» **Try it**
Find the word "screenshot" in the listing; pull out each line holding it.

» **Working data**
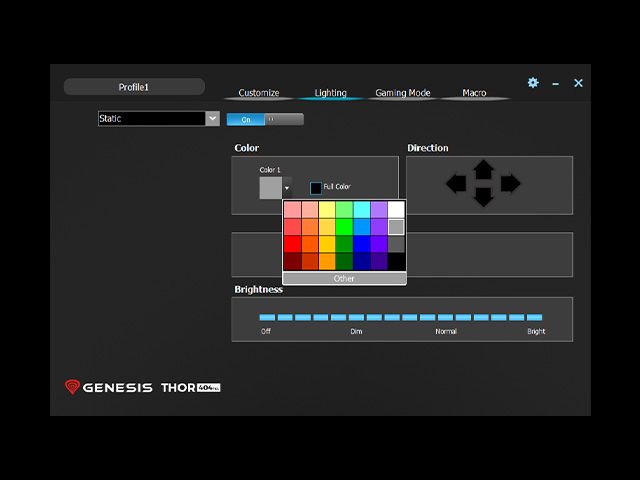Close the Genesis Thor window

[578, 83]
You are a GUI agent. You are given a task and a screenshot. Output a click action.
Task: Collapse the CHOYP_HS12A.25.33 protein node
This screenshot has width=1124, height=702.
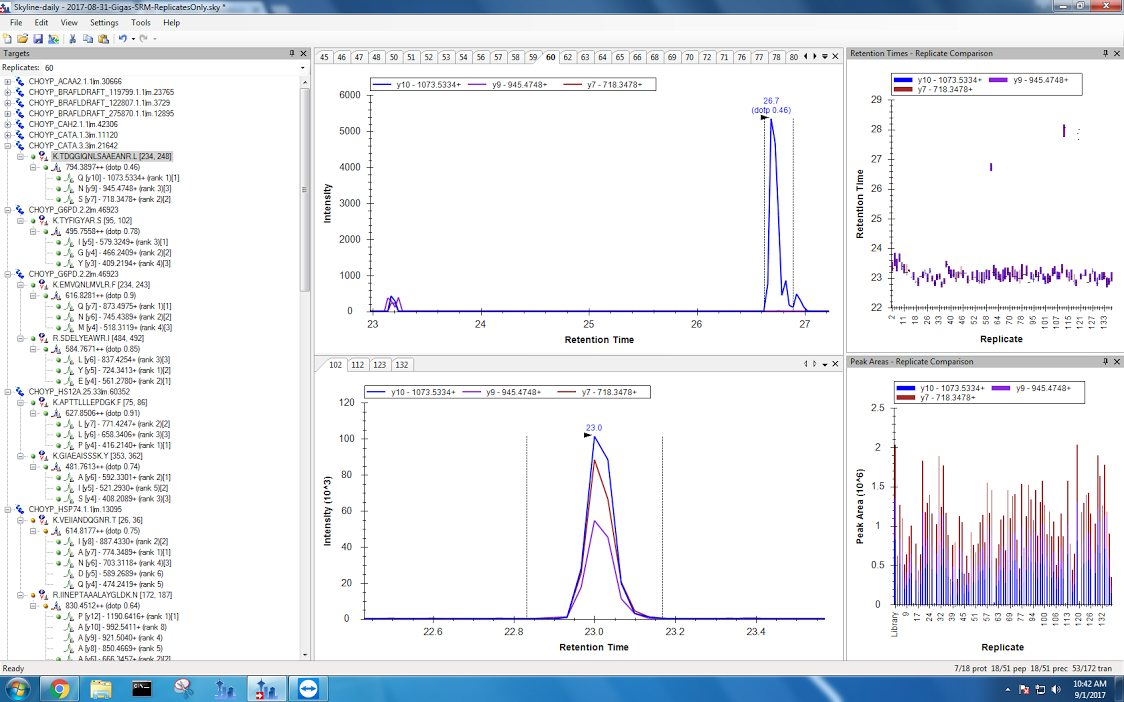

» **Completed task**
You are a GUI agent. You are given a task and a screenshot. Output a click action.
This screenshot has width=1124, height=702.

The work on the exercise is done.